Wie tolerant bist du da? salute meinte einmal, er sagt seinen Freunden, wenn sie einen Schas reden und über Schwarze auf eine komische Art reden, und trotzdem ist das für ihn anstrengend, dann gibt es Freunde, mit denen geht man diesen Weg und irgendwo denkt man sich bei anderen vielleicht, kenn ich nicht so gut, war immer schon ein bisschen ein Depp …
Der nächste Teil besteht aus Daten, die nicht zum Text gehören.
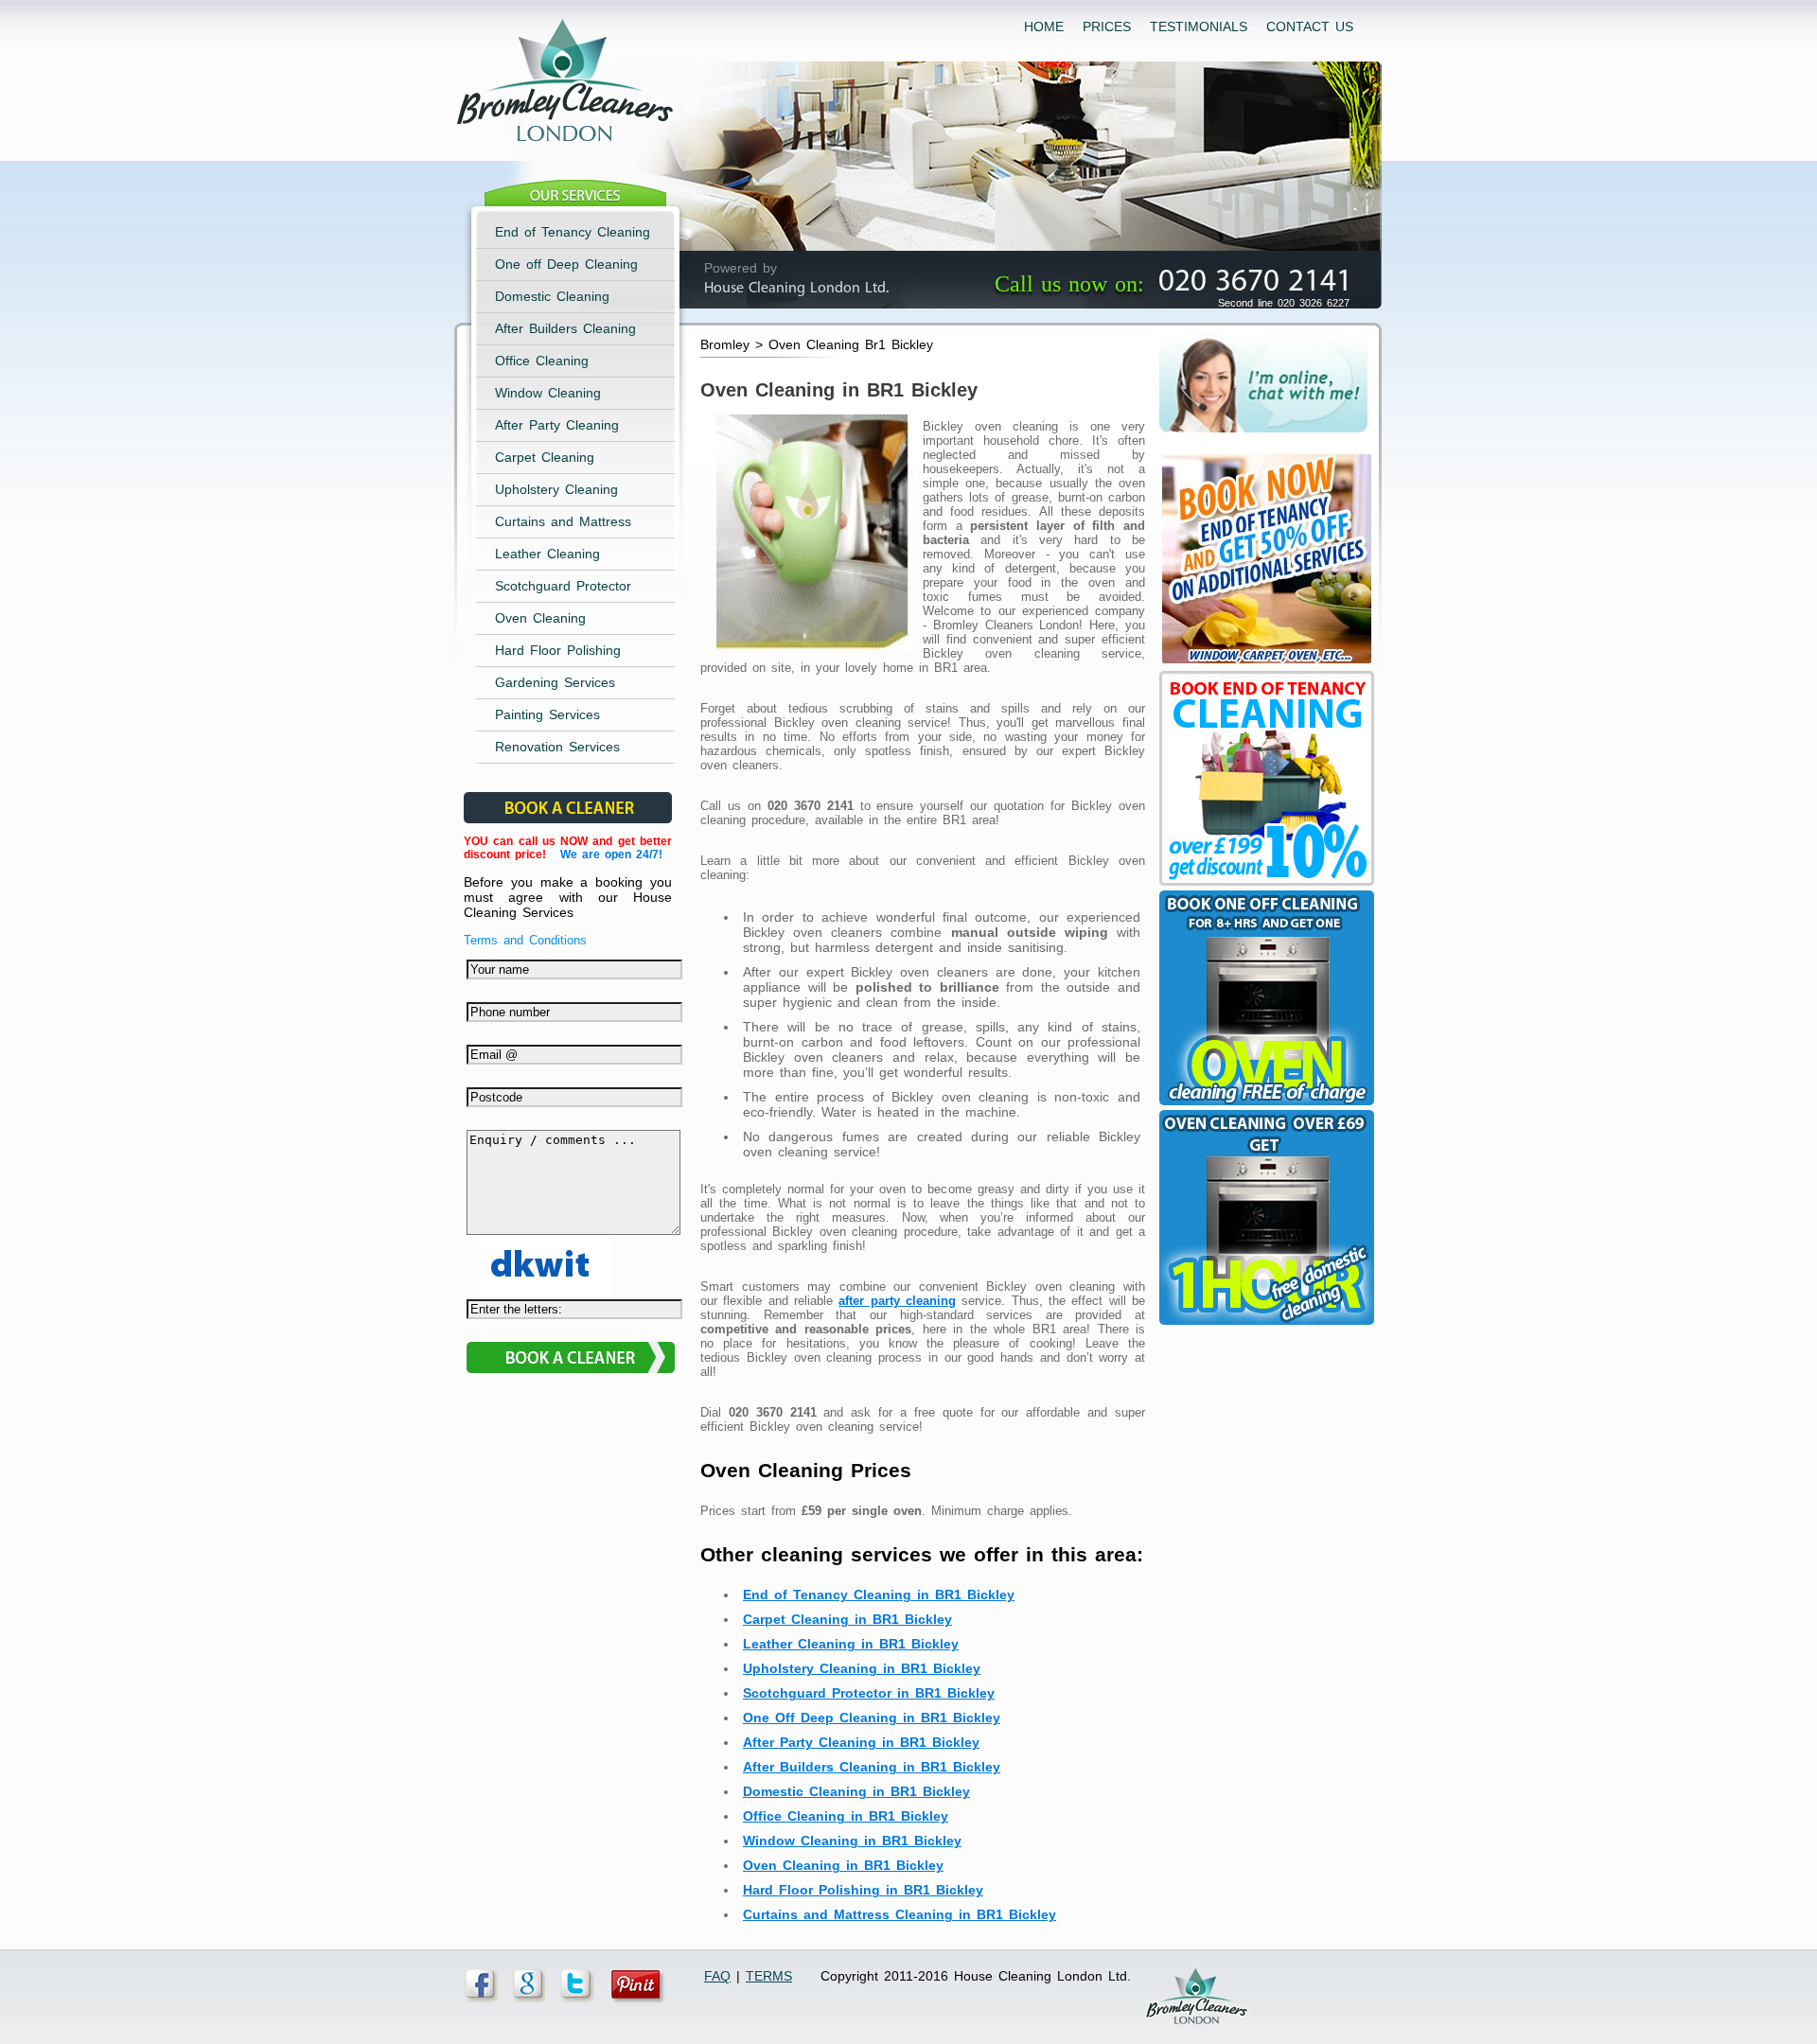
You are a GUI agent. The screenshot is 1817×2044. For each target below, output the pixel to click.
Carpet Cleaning (544, 457)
(lachen) Das gibt es auch, ja. Die besten Freunde interessieren sich ja auch voll dafür und wollen auch wissen, was man durchmacht und was die Gefühle sind, aber ich weiss nicht, es gibt auch Leute, wo ich merke, dass es nichts bringt, dass sie das nie verstehen werden. Das muss ich auch akzeptieren, weil ich sonst deppat werde, ich kann nicht die ganze Nacht wach liegen und mir denken, warum verstehst du das nicht, warum siehst du das nicht, dass ich eigentlich ein Mann bin und keine Frau. Wenn es die Person nicht versteht oder nicht fühlt, dann ist das irgendwo ihr Problem, dann kann ich nicht und will auch gar nicht dafür verantwortlich sein. Das gehört dazu, dass man das akzeptieren muss, auch für das eigene Wohlergehen.

Machst du schon selbst Witze über das Thema? Bzw von wem kannst du Witze darüber akzeptieren? Wenn ich jetzt einen Witz darüber machen würde, denkst du dir wahrscheinlich, was geht mit dem?
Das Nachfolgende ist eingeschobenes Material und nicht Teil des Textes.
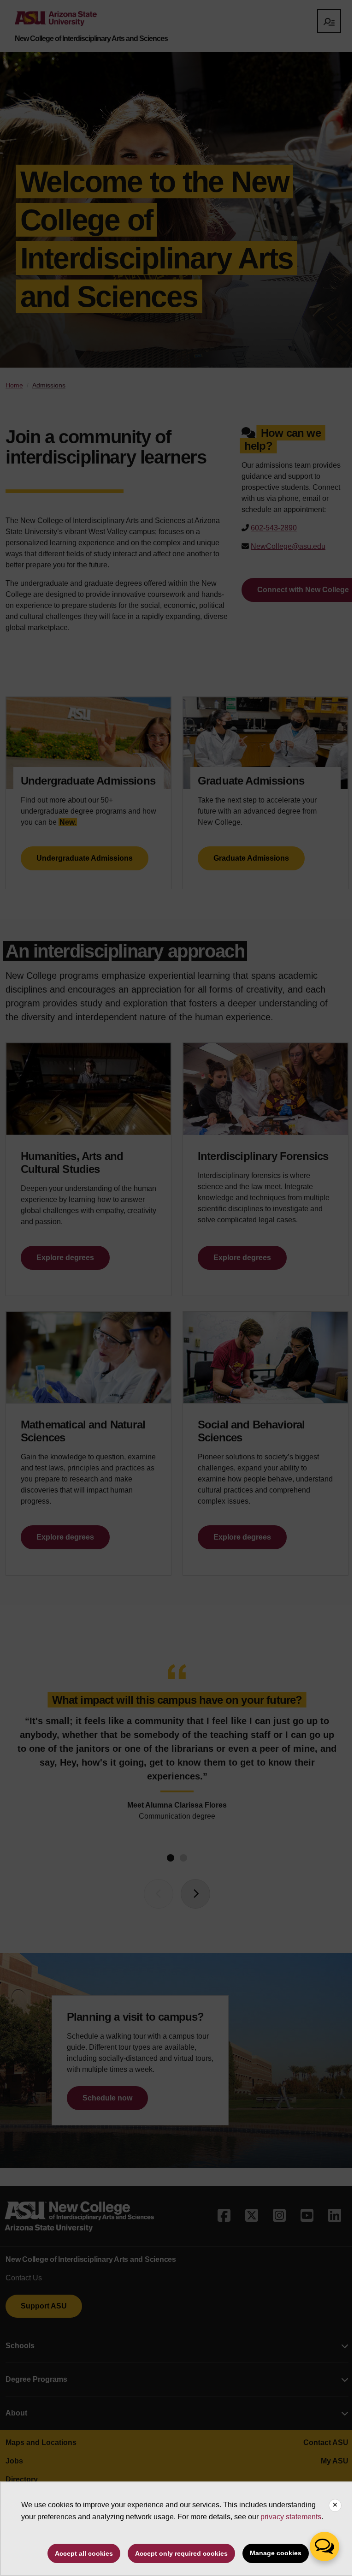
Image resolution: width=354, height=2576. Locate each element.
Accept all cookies (84, 2553)
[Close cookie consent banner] (335, 2505)
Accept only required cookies (181, 2553)
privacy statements (290, 2517)
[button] (324, 2546)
Ja, stimmt. (lacht) Es macht eigentlich keiner einen Witz darüber, wo ich darüber nachdenke, es mache nur ich Witze drüber, und meine Freunde sind dann eh so, ah, jetzt hör auf, ich sage zum Beispiel, ich habe einen Song, der “Look At The Trends”! heißt, irgendwann habe ich zum Alex gesagt, Look At The Tranny, zum Spass, er findet das schon lustig, aber er würde das nie, nie sagen, aber ich nehme mir das manchmal heraus, weil ich auch wieder auflockern will, haha, lustig, obwohl es nicht lustig ist und das brechen will, dass es so ein Tabuthema ist. Mein Gott, dann ist es halt so, es gibt alles auf der Welt, das gibt es halt Frauen, die lieber ein Mann sein wollen und Männer, die lieber eine Frau sein wollen und Leute, die sich überhaupt nicht einteilen wollen. Ich verstehe nicht, warum das immer so schwierig ist für die Leute zu akzeptieren.

Wie viele Leute kennst du, die trans sind?

Wenige. Erst jetzt mit meinem Outing. Eine Person in meinem Kindergarten, die jetzt das andere Geschlecht lebt, aber ich habe keinen Freund, der trans ist.

 

“Boys Toys” ist am 3. April 2020 erschienen.